The Great Migration and Implicit Bias in the Northern United States
Heidi Vuletich, Nicolas Sommet & Keith Payne
Social Psychological and Personality Science, forthcoming 

Abstract:

The spatial patterning of present-day racial bias in Southern states is predicted by the prevalence of slavery in 1860 and the structural inequalities that followed. Here we extend the investigation of the historical roots of implicit bias to areas outside the South by tracing the Great Migration of Black southerners to Northern and Western states. We found that the proportion of Black residents in each county (N = 1,981 counties) during the years of the Great Migration (1900–1950) was significantly associated with greater implicit bias among White residents today. The association was statistically explained by measures of structural inequalities. Results parallel the pattern seen in Southern states but reflect population changes that occurred decades later as cities reacted to larger Black populations. These findings suggest that implicit biases reflect structural inequalities and the historical conditions that produced them.

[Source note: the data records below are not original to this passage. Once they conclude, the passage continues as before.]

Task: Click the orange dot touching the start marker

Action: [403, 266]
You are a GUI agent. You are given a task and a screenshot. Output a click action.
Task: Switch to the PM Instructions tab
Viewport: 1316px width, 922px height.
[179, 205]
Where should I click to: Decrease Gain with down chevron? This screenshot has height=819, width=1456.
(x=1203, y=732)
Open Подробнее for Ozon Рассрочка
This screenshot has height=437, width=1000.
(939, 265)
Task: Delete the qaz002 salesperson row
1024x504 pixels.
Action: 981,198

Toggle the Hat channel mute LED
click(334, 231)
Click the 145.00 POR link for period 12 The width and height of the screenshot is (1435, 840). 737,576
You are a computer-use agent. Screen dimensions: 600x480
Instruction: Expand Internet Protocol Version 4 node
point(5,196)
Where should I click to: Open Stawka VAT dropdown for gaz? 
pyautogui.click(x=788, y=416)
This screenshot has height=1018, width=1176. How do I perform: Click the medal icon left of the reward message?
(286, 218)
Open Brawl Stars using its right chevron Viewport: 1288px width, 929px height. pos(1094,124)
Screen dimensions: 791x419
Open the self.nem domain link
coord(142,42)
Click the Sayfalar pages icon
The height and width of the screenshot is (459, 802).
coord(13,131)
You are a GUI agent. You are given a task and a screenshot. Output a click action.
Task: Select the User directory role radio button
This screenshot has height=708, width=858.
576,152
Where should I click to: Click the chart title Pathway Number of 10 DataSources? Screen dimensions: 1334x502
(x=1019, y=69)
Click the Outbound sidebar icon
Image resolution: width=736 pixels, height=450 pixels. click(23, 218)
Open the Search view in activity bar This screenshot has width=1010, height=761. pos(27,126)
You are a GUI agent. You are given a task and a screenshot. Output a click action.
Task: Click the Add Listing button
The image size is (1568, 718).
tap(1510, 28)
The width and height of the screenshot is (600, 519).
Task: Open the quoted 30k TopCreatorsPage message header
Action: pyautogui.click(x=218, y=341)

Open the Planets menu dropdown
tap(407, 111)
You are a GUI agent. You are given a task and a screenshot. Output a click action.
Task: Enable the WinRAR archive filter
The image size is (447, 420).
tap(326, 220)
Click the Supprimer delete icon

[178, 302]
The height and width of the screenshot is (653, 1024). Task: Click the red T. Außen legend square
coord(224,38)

The genetic legacy of African Americans from Catoctin Furnace
Éadaoin Harney et al.
Science, 4 August 2023 

Abstract:

Few African Americans have been able to trace family lineages back to ancestors who died before the 1870 United States Census, the first in which all Black people were listed by name. We analyzed 27 individuals from Maryland’s Catoctin Furnace African American Cemetery (1774–1850), identifying 41,799 genetic relatives among consenting research participants in 23andMe, Inc.’s genetic database. One of the highest concentrations of close relatives is in Maryland, suggesting that descendants of the Catoctin individuals remain in the area. We find that many of the Catoctin individuals derived African ancestry from the Wolof or Kongo groups and European ancestry from Great Britain and Ireland. This study demonstrates the power of joint analysis of historical DNA and large datasets generated through direct-to-consumer ancestry testing.


“Unlawful Intimacy”: Mixed-Race Families, Miscegenation Law, and the Legal Culture of Progressive Era Mississippi
Kathryn Schumaker
Law and History Review, forthcoming 

Abstract:

This article examines the enforcement of anti-miscegenation law in Progressive Era Mississippi by focusing on a series of unlawful cohabitation prosecutions of interracial couples in Natchez. It situates efforts to police and punish mixed-race families within the broader legal culture of Jim Crow, as politicians, judges, and district attorneys sought stricter enforcement of morals laws, including those barring interracial cohabitation. This article argues that the historic prerogative of white men to choose their sexual and domestic partners undermined the illegality of interracial marriage. Lynching deterred Black men from cohabiting with white women, but prosecutions for “unlawful cohabitation” did not effectively punish white men and Black women who formed lasting partnerships. This article relies on extensive research in local court records that reveal that prosecutions of white men and Black women often resulted in fines and, in many cases, had little effect on these mixed-race families. In Natchez and elsewhere, eugenic ideologies of “white racial purity” were no match for a patriarchal legal culture that gave white men leeway to ignore the law when it suited them, even amid outward denunciations of miscegenation. In Mississippi, many white men did not view relationships between white men and Black women as a clear threat to white supremacy, creating space for some interracial families to survive into the twentieth century.